New York, NY—Jobs supplied by temp agencies reached a record high of 3.2 million jobs last year, and temp agency employment has grown four times faster than overall U.S. employment since the end of the Great Recession in 2009. But except for three states—Massachusetts, Illinois, and California—legal protections for temp workers are largely nonexistent in the United States, even though temp workers are uniquely susceptible to illegal conduct, injury, and abuse on the job, according to a new policy brief released today by the National Employment Law Project (NELP).
“Temp work today is very different than what it was in the past. It’s not just office temps anymore,” said Laura Padin, senior staff attorney with NELP and author of the study. “Temp workers today are disproportionately people of color.
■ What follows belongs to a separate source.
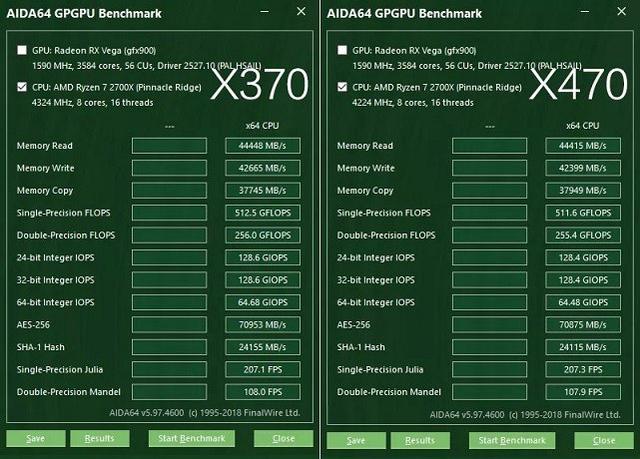Open Results in the left X370 window
This screenshot has width=640, height=459.
(99, 439)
More and more temp workers are working in blue-collar industries like construction, manufacturing, and logistics, where low pay, no benefits, and risk of injury are often the norm. As the temp sector grows, improving labor standards becomes more urgent and necessary.”
According to NELP’s analysis, 9 of the 10 occupations that added the most temp jobs between 2014 and 2017 paid a median hourly wage below $15 an hour; several of these occupations had higher-than-average rates of workplace injuries. The occupation that added the most temp jobs during that period—more than 61,000 new temp jobs—was the ”Laborers and Freight, Stock, and Material Movers” occupation, which consists of workers who manually move freight and stock, and whose injury rate is 3.4 times the average rate.
Temp workers face significant wage and benefit penalties when compared with permanent, direct hires. Full-time temp workers, as a group, make 41 percent less in wages than workers in standard work arrangements. As for benefits, only 12.8 percent of temp workers have employer-provided health insurance, compared with more than 50 percent of workers in standard work arrangements. Temp workers also face higher rates of wage theft than permanent workers, as well as a substantially greater risk of getting injured on the job.
Black and Latinx worker are over-represented in temporary staffing work. While Black workers constitute 12.1 percent of the overall workforce, they make up 25.9 percent of temp workers. Latinx workers are 16.6 percent of all workers, but 25.4 percent of temp workers.
Race and gender discrimination in the hiring and placement of temp workers is rampant, with some temp agencies and their clients using code words to signal their preference for or disfavor of workers of a certain race or gender.
Among developed nations, the United States has some of the weakest labor protections for temporary workers. The Organisation for Economic Co-operation and Development (OECD) scores countries on the strength of their employment protections, from 1 (weak) to 5 (strong). With respect to regulating temp work, the United States scored 0.3, tied for last place with Malaysia.
Only three states—California, Illinois, and Massachusetts—have passed laws to rein in abuses in the temp and staffing industry and to provide some baseline protections to temp workers:
- In 2012, Massachusetts passed the Temporary Workers Right to Know Act, the first state law aimed at raising labor standards specifically for temp workers. Under the law, staffing agencies must give essential information in writing to each temp worker before a new assignment, including the name and contact information for the staffing agency, the agency’s workers’ compensation carrier, and the company where the employee will be working; a description of the job; and work hours and pay. Although such “right to know” provisions seem basic, they represent a seminal change for the workers, who often had no notice of the terms and conditions of their employment. The law also prohibits staffing agencies from charging employees for certain expenses, and limits the cost of any transportation provided by the agency to its workers.
- In 2017, Illinois passed the Responsible Job Creation Act, which strengthens protections for temp workers and day laborers. Like the Massachusetts law, it requires staffing agencies to provide workers with essential information about each assignment (e.g., wages, hours worked, all deductions) and to maintain detailed records about each temp worker and client assignment, which could provide evidence of unfair and illegal hiring and assignment practices by temp agencies. The law prohibits common exploitative practices, such as not compensating workers who show up at an assignment but are not given work. It also requires agencies to attempt to place workers into permanent positions when such positions arise, and to register with the state labor department. Finally, it provides a private right of action and strong penalties for violations.
- IN 2014, California passed AB 1897, which provides that any business that contracts with a staffing agency or other labor contractor shall be jointly liable for any failure on the part of the labor contractor to pay wages owed or to secure workers’ compensation insurance for any workers supplied to the business.
“As corporations expand their use of temp workers in more types of jobs, policymakers need to take action to rein in the illegal employer conduct and abuses that are all too common in the temp industry today. Three states in the U.S., and dozens of countries around the world, have already taken the lead and shown what can be done. More states need to follow suit.”